- _Data to process_
□ □ □ □ □
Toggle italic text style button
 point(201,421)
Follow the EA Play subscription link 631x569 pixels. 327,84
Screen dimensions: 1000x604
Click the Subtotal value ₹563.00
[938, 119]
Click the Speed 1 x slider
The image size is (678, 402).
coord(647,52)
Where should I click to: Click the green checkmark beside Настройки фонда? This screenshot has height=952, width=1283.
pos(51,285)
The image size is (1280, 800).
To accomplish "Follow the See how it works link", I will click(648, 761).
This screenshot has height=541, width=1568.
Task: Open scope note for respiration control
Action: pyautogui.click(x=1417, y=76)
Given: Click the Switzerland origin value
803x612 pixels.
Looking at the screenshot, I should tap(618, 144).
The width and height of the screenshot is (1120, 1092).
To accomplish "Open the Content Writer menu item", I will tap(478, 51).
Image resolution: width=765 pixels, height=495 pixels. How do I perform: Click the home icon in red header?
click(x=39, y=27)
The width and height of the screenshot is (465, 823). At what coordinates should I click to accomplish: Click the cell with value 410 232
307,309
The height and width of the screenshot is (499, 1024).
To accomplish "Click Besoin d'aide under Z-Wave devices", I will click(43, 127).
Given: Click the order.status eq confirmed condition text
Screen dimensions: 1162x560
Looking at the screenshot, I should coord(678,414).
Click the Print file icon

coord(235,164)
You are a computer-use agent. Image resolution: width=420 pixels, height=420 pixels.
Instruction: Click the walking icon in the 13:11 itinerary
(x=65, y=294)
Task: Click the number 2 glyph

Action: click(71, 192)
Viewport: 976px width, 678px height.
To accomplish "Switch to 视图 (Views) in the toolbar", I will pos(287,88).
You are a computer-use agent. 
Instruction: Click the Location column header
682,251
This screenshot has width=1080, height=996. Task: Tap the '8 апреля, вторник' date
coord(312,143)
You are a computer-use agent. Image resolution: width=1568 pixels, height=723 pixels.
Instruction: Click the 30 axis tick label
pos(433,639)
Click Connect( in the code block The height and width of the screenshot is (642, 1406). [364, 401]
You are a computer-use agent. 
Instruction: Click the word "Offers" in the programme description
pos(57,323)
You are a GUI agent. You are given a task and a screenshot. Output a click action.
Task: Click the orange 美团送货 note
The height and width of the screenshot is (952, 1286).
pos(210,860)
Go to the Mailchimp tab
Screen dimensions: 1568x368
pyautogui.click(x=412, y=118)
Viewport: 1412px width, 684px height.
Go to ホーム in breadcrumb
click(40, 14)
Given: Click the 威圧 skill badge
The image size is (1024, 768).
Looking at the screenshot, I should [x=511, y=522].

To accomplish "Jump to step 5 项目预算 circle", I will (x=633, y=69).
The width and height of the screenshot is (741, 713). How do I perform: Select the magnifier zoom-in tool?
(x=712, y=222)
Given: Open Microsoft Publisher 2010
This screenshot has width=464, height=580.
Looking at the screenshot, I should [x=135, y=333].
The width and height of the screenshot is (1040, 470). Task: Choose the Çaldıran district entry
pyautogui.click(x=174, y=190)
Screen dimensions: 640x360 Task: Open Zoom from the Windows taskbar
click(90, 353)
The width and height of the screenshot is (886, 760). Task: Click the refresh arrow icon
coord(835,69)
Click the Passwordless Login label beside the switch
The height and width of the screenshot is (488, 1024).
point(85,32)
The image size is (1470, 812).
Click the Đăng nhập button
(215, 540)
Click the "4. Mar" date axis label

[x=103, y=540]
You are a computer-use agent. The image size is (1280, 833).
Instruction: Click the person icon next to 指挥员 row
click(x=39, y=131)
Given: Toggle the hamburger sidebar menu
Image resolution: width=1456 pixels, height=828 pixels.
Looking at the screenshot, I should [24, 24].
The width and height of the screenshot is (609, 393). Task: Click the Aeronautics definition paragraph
□ □ □ □ □
- _What to produce_
Using the entries above, extract exactly the span from the line with "The image size is (678, 402)." to the line with "The height and width of the screenshot is (499, 1024).", both lines included; leave out everything else.

- _Written answer_
The image size is (678, 402).
coord(647,52)
Where should I click to: Click the green checkmark beside Настройки фонда? This screenshot has height=952, width=1283.
pos(51,285)
The image size is (1280, 800).
To accomplish "Follow the See how it works link", I will click(648, 761).
This screenshot has height=541, width=1568.
Task: Open scope note for respiration control
Action: pyautogui.click(x=1417, y=76)
Given: Click the Switzerland origin value
803x612 pixels.
Looking at the screenshot, I should tap(618, 144).
The width and height of the screenshot is (1120, 1092).
To accomplish "Open the Content Writer menu item", I will tap(478, 51).
Image resolution: width=765 pixels, height=495 pixels. How do I perform: Click the home icon in red header?
click(x=39, y=27)
The width and height of the screenshot is (465, 823). At what coordinates should I click to accomplish: Click the cell with value 410 232
307,309
The height and width of the screenshot is (499, 1024).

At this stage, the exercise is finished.